→ **WORK TASK**: Gather every line from the entries below that includes "screenshot".

→ **DATA SUPPLIED**:
= Beginning of Section =

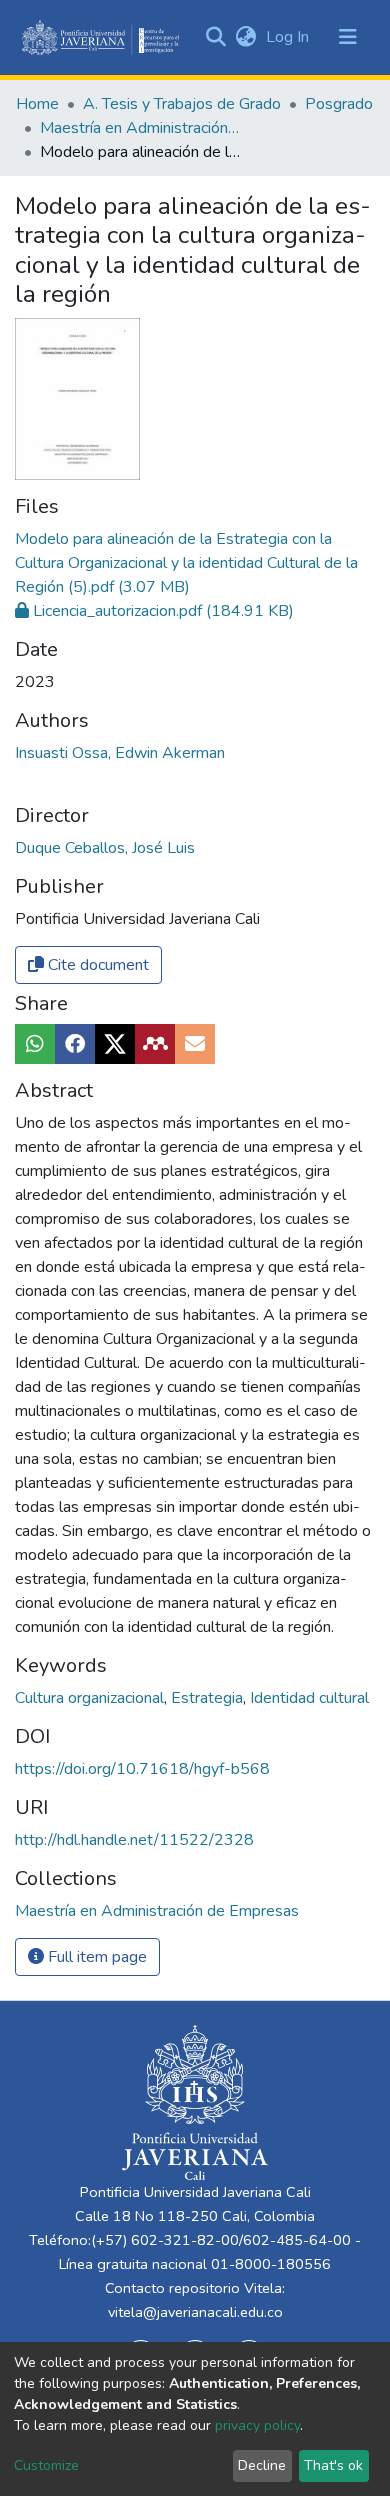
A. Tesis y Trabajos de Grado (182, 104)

= End of Section =
= Beginning of Section =

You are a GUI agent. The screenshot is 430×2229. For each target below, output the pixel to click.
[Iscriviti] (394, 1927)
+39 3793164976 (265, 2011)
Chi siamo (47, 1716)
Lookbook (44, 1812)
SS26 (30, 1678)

= End of Section =
= Beginning of Section =

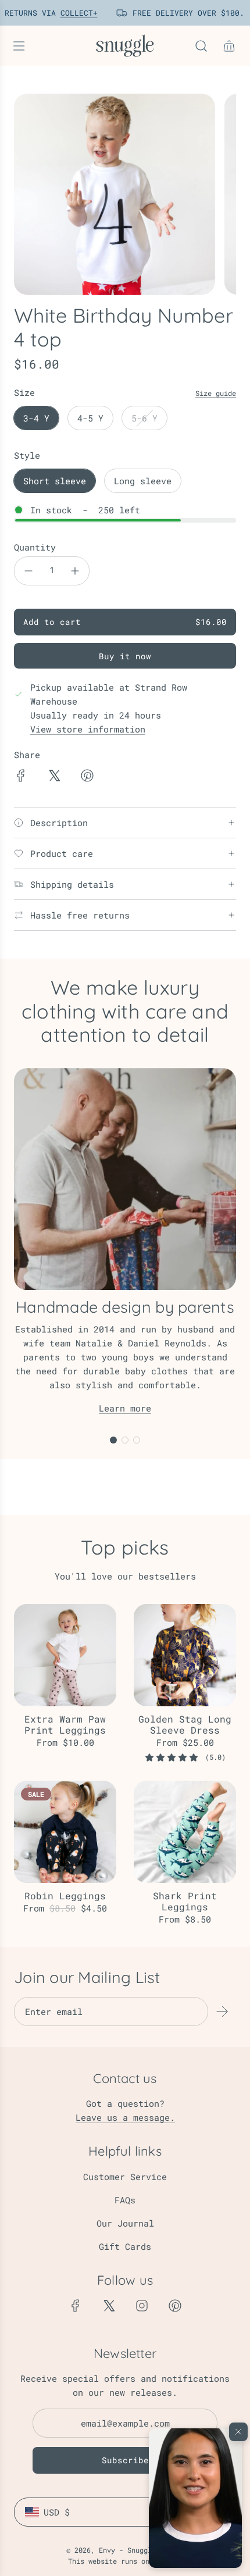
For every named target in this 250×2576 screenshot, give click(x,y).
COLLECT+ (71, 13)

= End of Section =

→ **COMPLETED EXERCISE**:
You are a GUI agent. The screenshot is 430×2229. For each target below, output the pixel to click.
For every named target in this 250×2576 screenshot, give click(x,y).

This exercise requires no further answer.